__Objectif__
Poursuivez l'article sur l'exposition Picasso du Musée de Grenoble à partir de sa dernière phrase.

__Extrait du texte__
┌────────
"Picasso, au cœur des ténèbres" : éclats de guerre au Musée de Grenoble

Avec cette exposition, l'institution grenobloise, en collaboration avec le Musée Picasso de Paris, nous invite à découvrir une période peu connue de ce monstre sacré de l'art du XXe siècle que fut Picasso. Un passionnant parcours au cœur de six années de création intense qui rappelle qu'il n'est pas toujours nécessaire d'avoir le nez sur les événements pour parler de la guerre.


Pablo Picasso considérait souvent son œuvre comme une sorte de journal intime de sa vie. C'est effectivement ce que le visiteur ressent lorsqu'il découvre Picasso, au cœur des ténèbres (1939 – 1945), proposition pour laquelle le Musée de Grenoble a fait le choix, assez logique, d'un accrochage chronologique. Au fil du parcours, on est invité à progresser dans ces années de guerre que Picasso a passé en France (majoritairement à Paris), interdit d'exposition mais toujours extrêmement productif. Des entrées thématiques ponctuent la visite et permettent de saisir les caractéristiques esthétiques propres à cette période : "La Vie précaire", "La Mort omniprésente", "Créer pour résister"…

Ce qui est particulièrement intéressant, et qu'excelle à nous faire découvrir l'exposition, est le fait que Picasso ne propose jamais d'évocation de la guerre de manière explicite, mais il imprègne son œuvre de l'atmosphère singulière de ces sombres années – une atmosphère étouffante, âpre et inquiétante, faisant écho à l'état d'esprit du peintre espagnol et, bien sûr, à la monstruosité de l'époque.

Ambiance carcérale

Installé dans la capitale française pendant l'Occupation, Picasso fait comme expérience de la guerre celle du quotidien des Parisiens auquel l'exposition fait sobrement allusion par le biais de photographies documentaires qui agrémentent judicieusement le parcours. Plutôt que de s'engager dans une possible représentation de cette guerre, dont, finalement, il ne voit pas grand-chose, le peintre réalise durant toutes ces années, de manière probablement inconsciente, des œuvres qui nous font ressentir la dimension claustrale de la vie dans la capitale occupée.

Le Musée de Grenoble dévoile ainsi de nombreuses natures mortes dénudées et lugubres, ainsi que plusieurs tableaux dans lesquels les figures semblent claquemurées dans des compositions à l'univers carcéral : barreaux, murs distordus, aveugles et gris. Le chef-d'œuvre du genre est certainement L'Aubade dont le sujet, relativement convenu, contraste avec le traitement pictural sans concession : enfermé dans un espace à l'austérité anxiogène, un nu difforme et cadavérique est allongé près d'une joueuse de luth à la rigidité glaçante. Inspiré d'un sujet classique, ce tableau apparaît aujourd'hui comme une métaphore évidente de l'enfermement ressenti alors par les Parisiens.
└────────
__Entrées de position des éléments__
┌────────
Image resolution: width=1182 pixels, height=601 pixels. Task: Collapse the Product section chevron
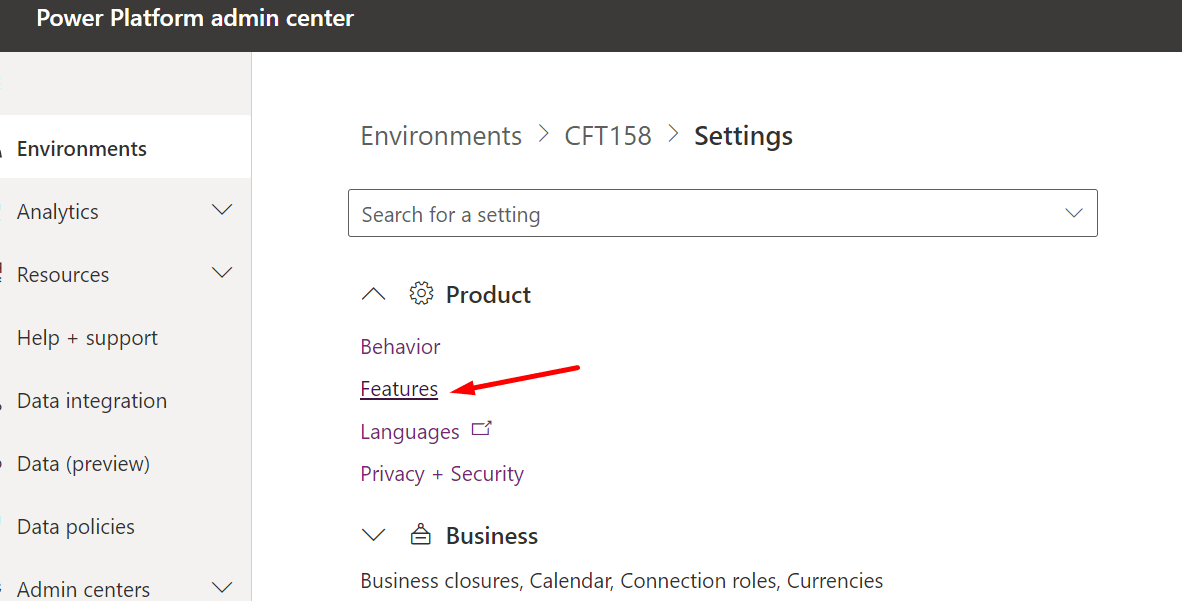coord(373,293)
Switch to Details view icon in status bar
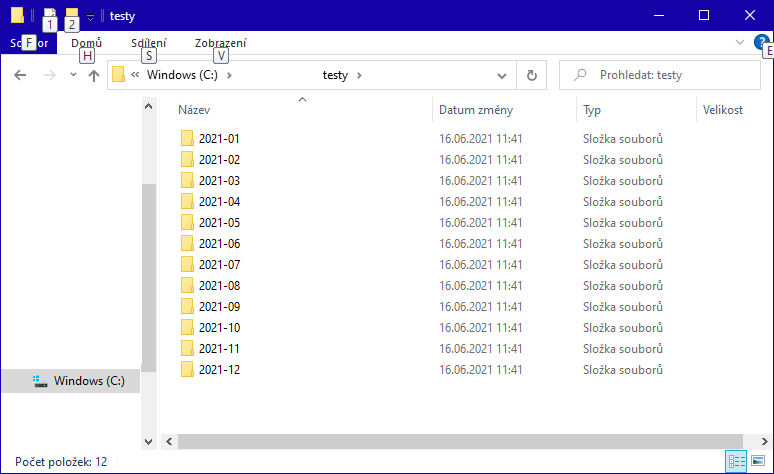Screen dimensions: 774x474 (x=737, y=461)
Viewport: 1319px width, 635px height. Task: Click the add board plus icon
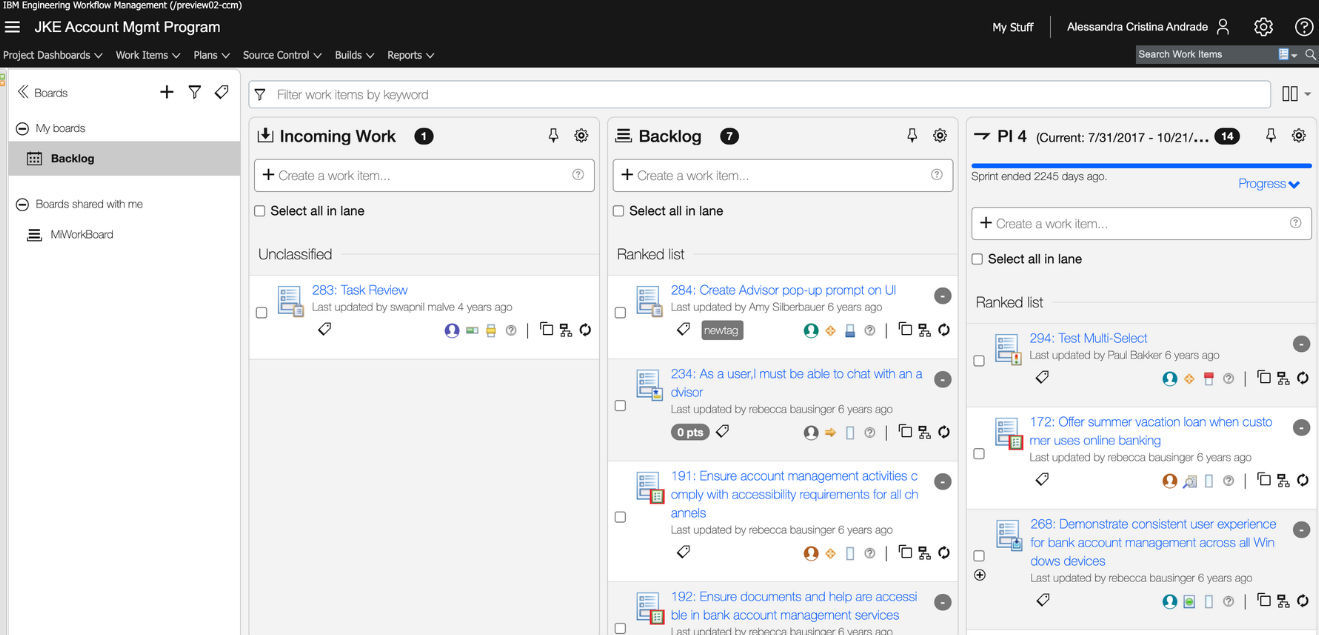pyautogui.click(x=166, y=91)
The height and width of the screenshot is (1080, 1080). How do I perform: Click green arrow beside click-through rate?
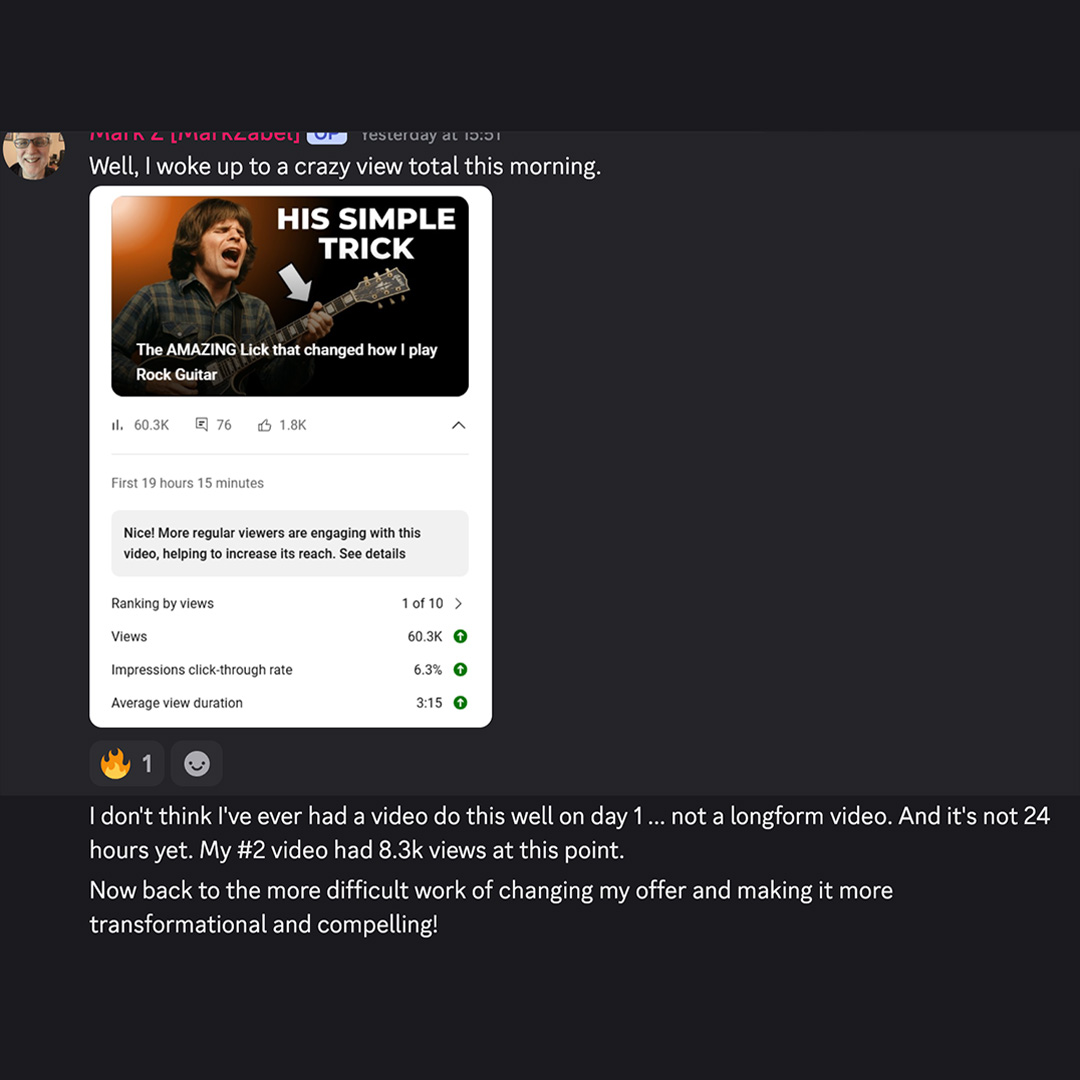(460, 669)
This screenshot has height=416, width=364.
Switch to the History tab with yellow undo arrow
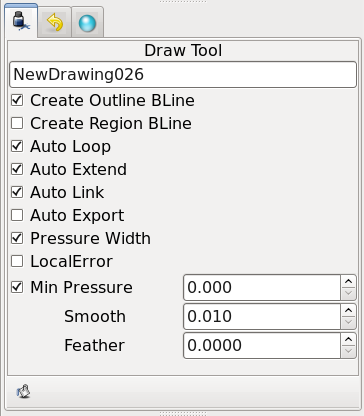click(55, 23)
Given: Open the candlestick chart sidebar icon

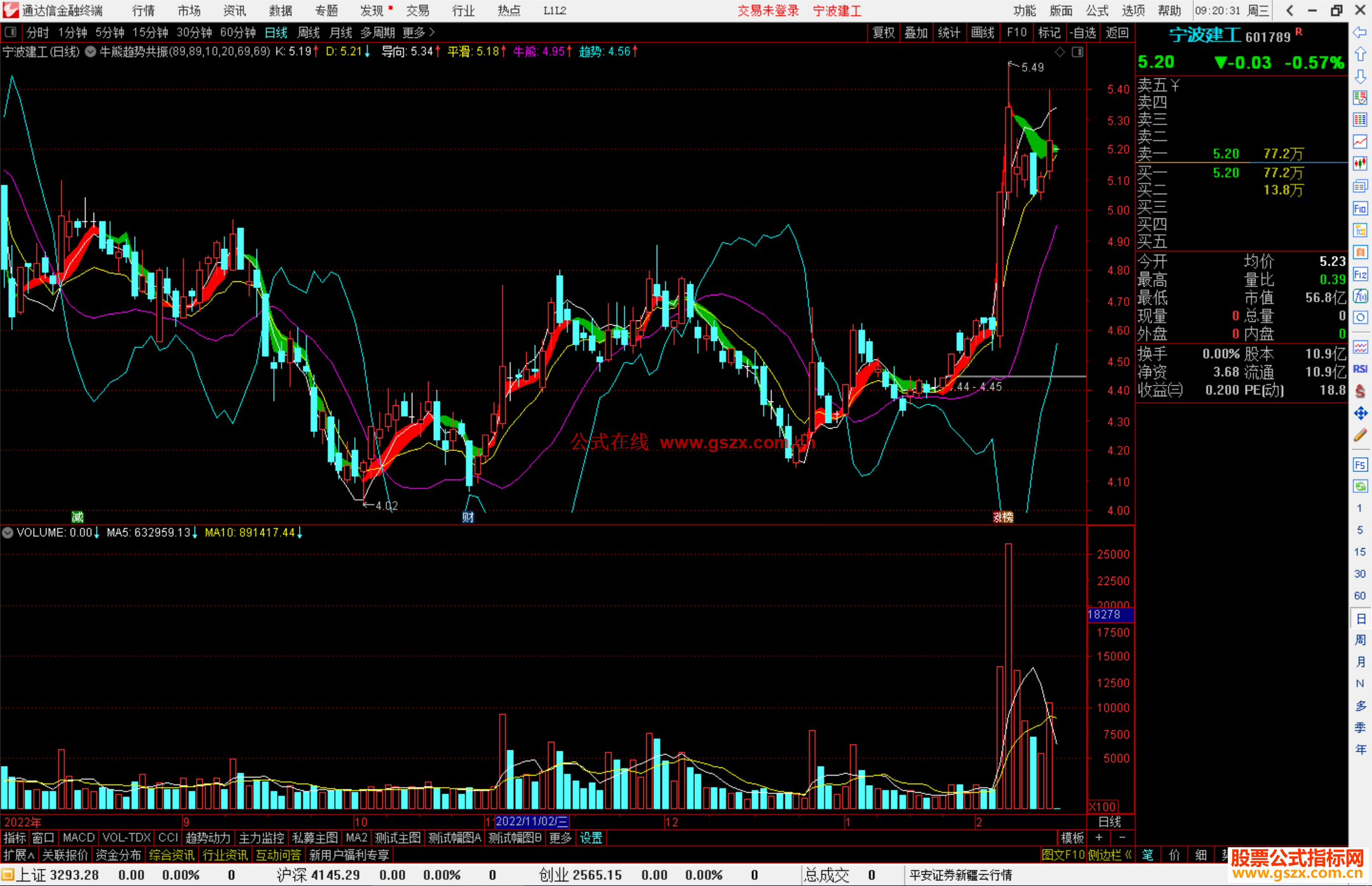Looking at the screenshot, I should [1360, 163].
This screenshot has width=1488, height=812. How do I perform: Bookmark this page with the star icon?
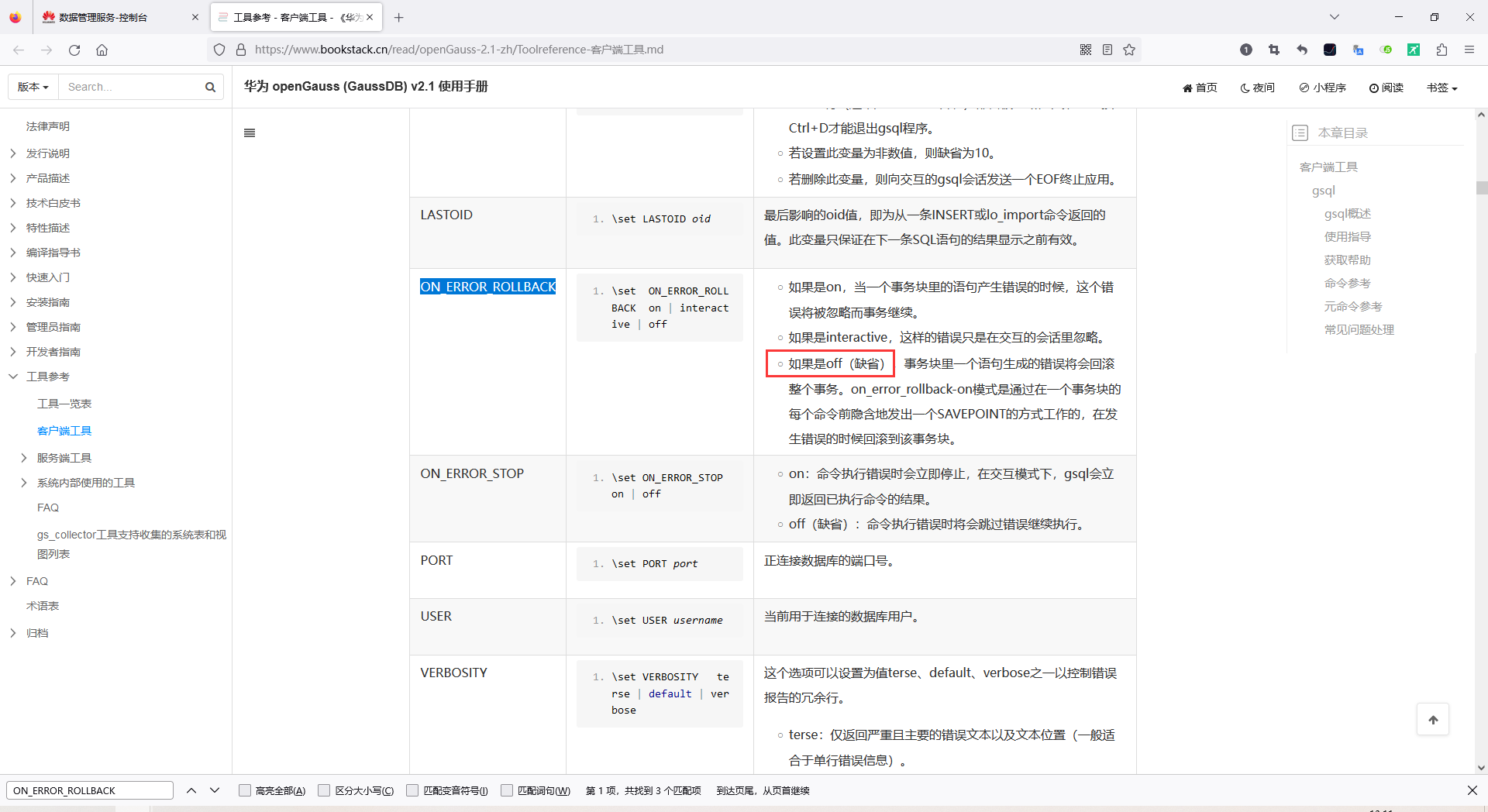point(1129,49)
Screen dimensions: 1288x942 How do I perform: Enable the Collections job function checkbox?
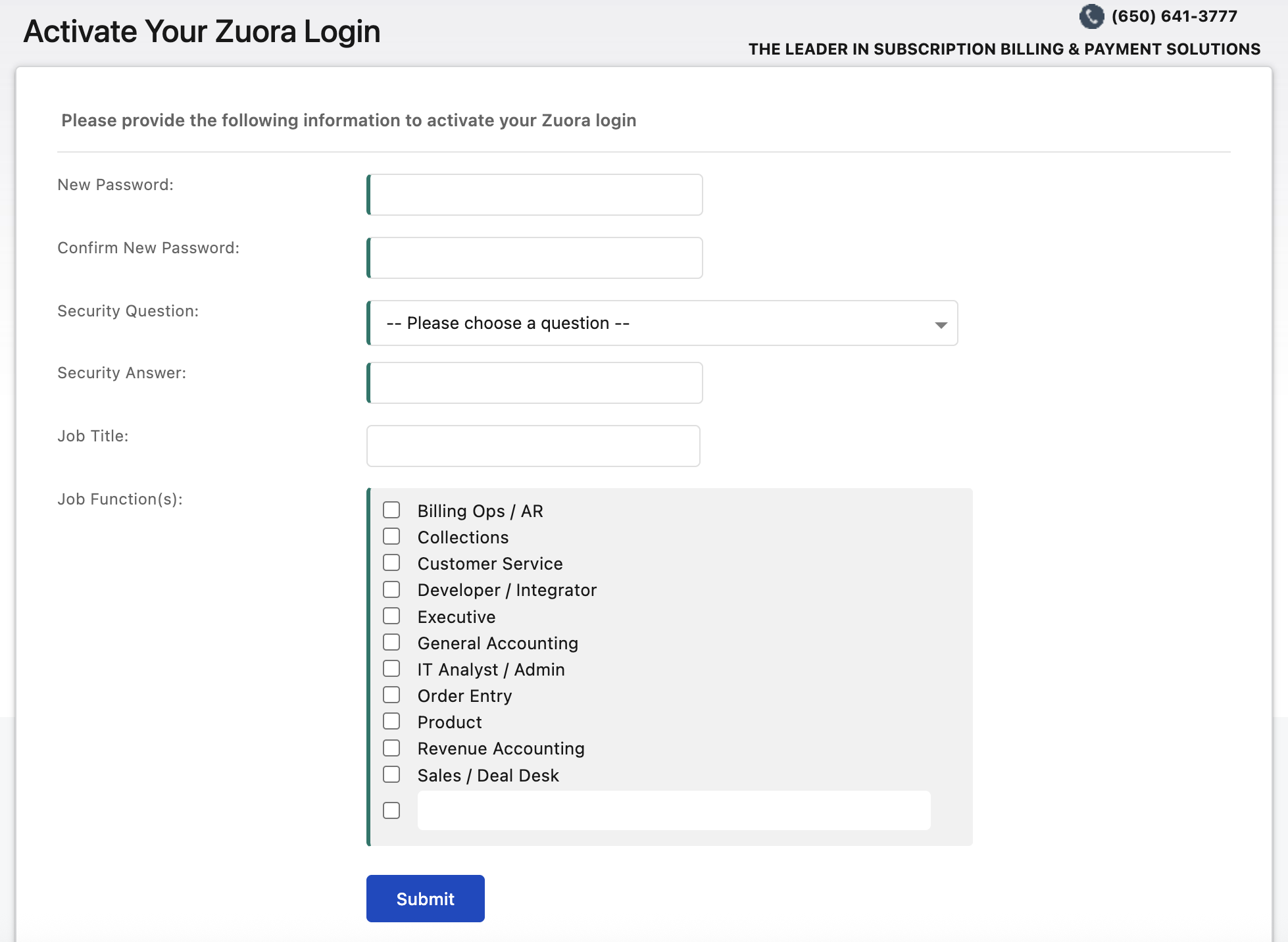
└────────
__Réponse__
Art dégénéré régénérant

Une autre caractéristique de la production de cette époque est l'omniprésence de visages distordus, voire complètement difformes, qui donnent le sentiment, un brin angoissant, que Picasso prend un malin plaisir à démonter puis à remonter à sa guise le faciès de ces figures féminines qu'il avait coutume d'appeler « filles en pièces détachées ». Comme si, éminent représentant d'un art considéré comme « dégénéré » par les nazis, Picasso s'emparait de cette dénomination péjorative et la prenait au pied de la lettre pour précisément régénérer sa propre création.

C'est cela dont rend compte, de manière convaincante, cette exposition qui, en ayant fait le choix de se focaliser sur une relativement courte période, permet de mettre au jour toutes les facettes de la création d'un artiste prolifique. Gravures, dessins, sculptures, peintures, projets éditoriaux, mais aussi écriture, assemblages ou papiers déchirés, Picasso semble faire feu de tout bois pour assouvir sa soif d'inventer ! Et, malgré la diversité des œuvres et des styles explorés au cours de cette période, l'exposition, grâce à un accrochage aéré et un parcours particulièrement fluide, réussit à révéler, une fois de plus, l'immense talent de Picasso.

Picasso, au cœur des ténèbres (1939 – 1945)
Au Musée de Grenoble jusqu'au dimanche 5 janvier


Focus

Créer pour résister

Le 5 octobre 1944, Picasso adhère au Parti communiste. Cet acte, largement inspiré par son entourage (le poète Paul Éluard et l'artiste Dora Maar en tête), fut fortement médiatisé à l'époque et contribua à faire de Picasso une figure de la Résistance alors même qu'il n'a jamais participé à celle-ci. Déjà célèbre avant la guerre, Picasso devient alors une superstar médiatique. Son rattachement au PC, très puissant, lui permet de bénéficier d'une visibilité sans égale et achève d'en faire un mythe.

Sollicité par de nombreux quotidiens nationaux et internationaux, Picasso est le seul artiste de l'avant-garde historique à avoir continué, tant bien que mal, à créer tout en participant à la vie culturelle parisienne sous l'Occupation – et c'est là probablement son véritable acte de résistant ! Maltraitant et déformant ces sujets à outrance dans une quête perpétuelle de réinvention formelle, le peintre, durant cette période, semble chercher à défier l'académisme pompeux défendu par les nazis.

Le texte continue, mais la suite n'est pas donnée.